Kevin Durant and Woj

Putting Kids First

Our education system was built from the very beginning on adult needs and adult priorities. Whether it was Jefferson’s goal: “By this means twenty of the best geniuses will be raked from the rubbish annually, and be instructed at the public expense;” or Woodrow Wilson’s goal, “ We want one class of persons to have a liberal education, and we want another class of persons, a very much larger class, of necessity… to forego the privileges of a liberal education and fit themselves to perform specific difficult manual tasks…They must make a selection, and you must make a selection…;” or Ellwood Cubberly’s goal: [schools need to be] “factories in which the raw materials (children) are to be shaped and fashioned into products to meet the various demands of life. The specifications for manufacturing come from the demands of twentieth century civilization, and it is the business of the school to build its pupils according to the specifications laid down;” or even the Eisenhower administration’s goal — an education modeled after the post-Stalin Soviet Union.

Moonshot class

But what might school look like if we were helping kids to build their future society, a better society, a better world? If that was our goal would we do anything that we do now? Would we build boxes around kids, around curricula, around age groups, around time? Would we design a secondary school without observing and asking current five-year-olds? Would we make it difficult to go outside? Would we make sitting still a virtue? Would we accept the idea that we would prefer to “harden” learning spaces for children rather than take away weapons designed for only one task — murder?

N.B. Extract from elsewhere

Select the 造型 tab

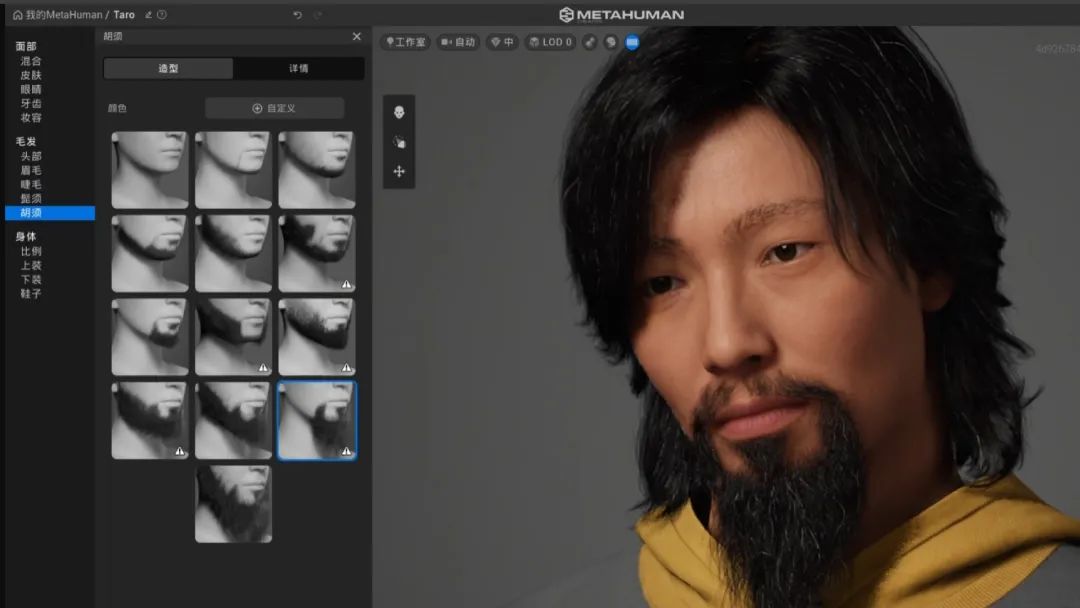click(x=168, y=69)
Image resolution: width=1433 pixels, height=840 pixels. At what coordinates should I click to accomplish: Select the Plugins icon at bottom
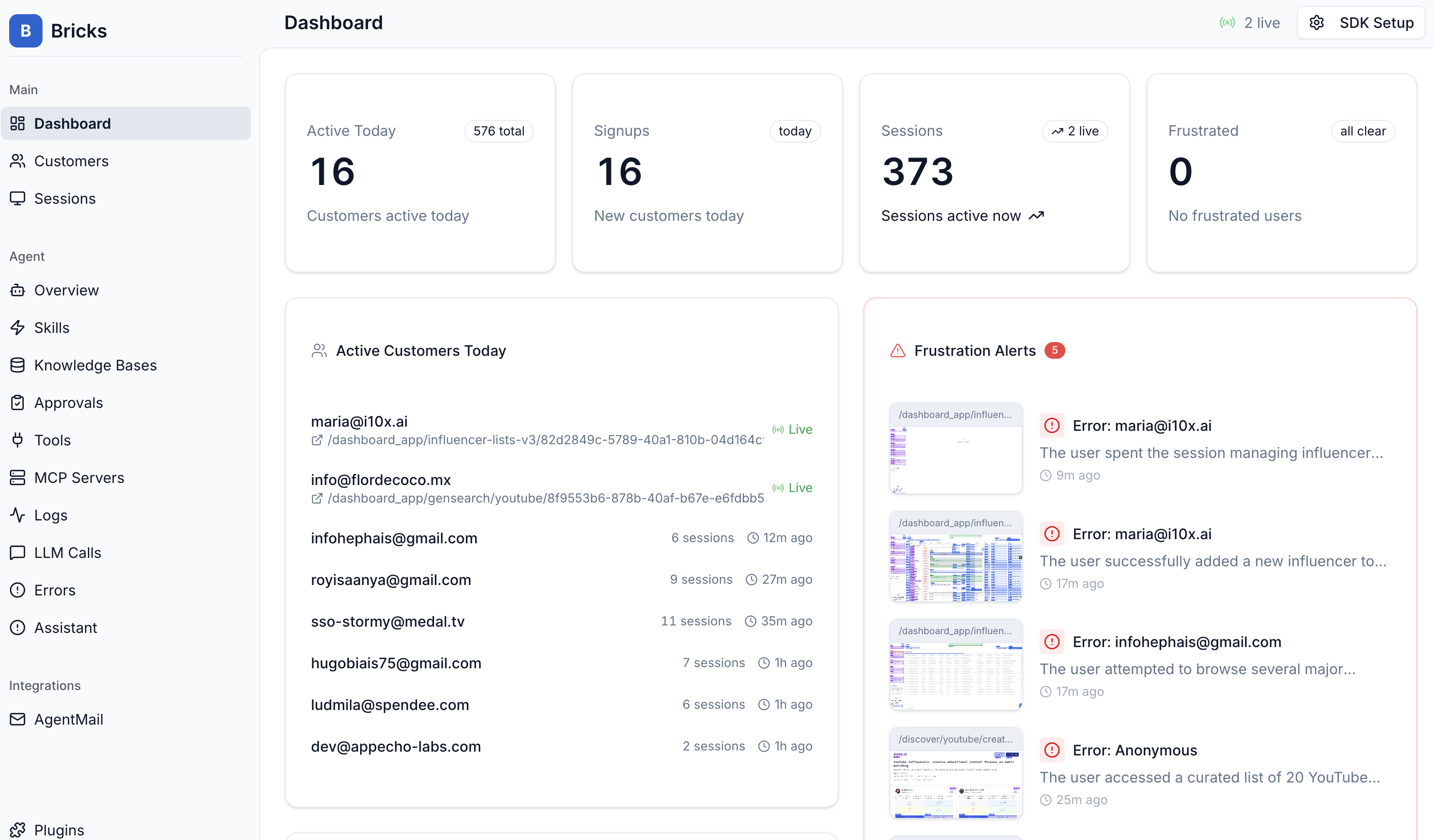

What Do You Want Your Children to Be?

It is that question that needs to define everything about what a school is. If you want your children to be creative, to be collaborators, to be great communicators, to know how to make choices, to know how to build their own work and/or learning environments, to be kind, to be curious, to learn throughout their lives from the great wide world, to engage with technology well, to build healthy relationships and lead healthy lives then can you really do that within the closed boundaries of traditional schools? Can you do that with age-separated learning? With closed classroom doors? With separated subject areas? Without seating choices? Without technology choices? Without culturally engaged learning groups?

Can you do that with bells ringing telling kids to stop what they are thinking about and move on to another subject? Can you do that when you artificially divide kids, whether via reading “levels,” or with honor rolls, or with one or two student activities honored above the rest?

What — from space, to rules, to time schedules, to how and where lunch is eaten, to what voice a teacher uses, to where the teacher desk is, or if there is a teacher desk, to homework attitudes, to whether kids can personalize computers — creates the school that is most likely to yield the learning our kids need?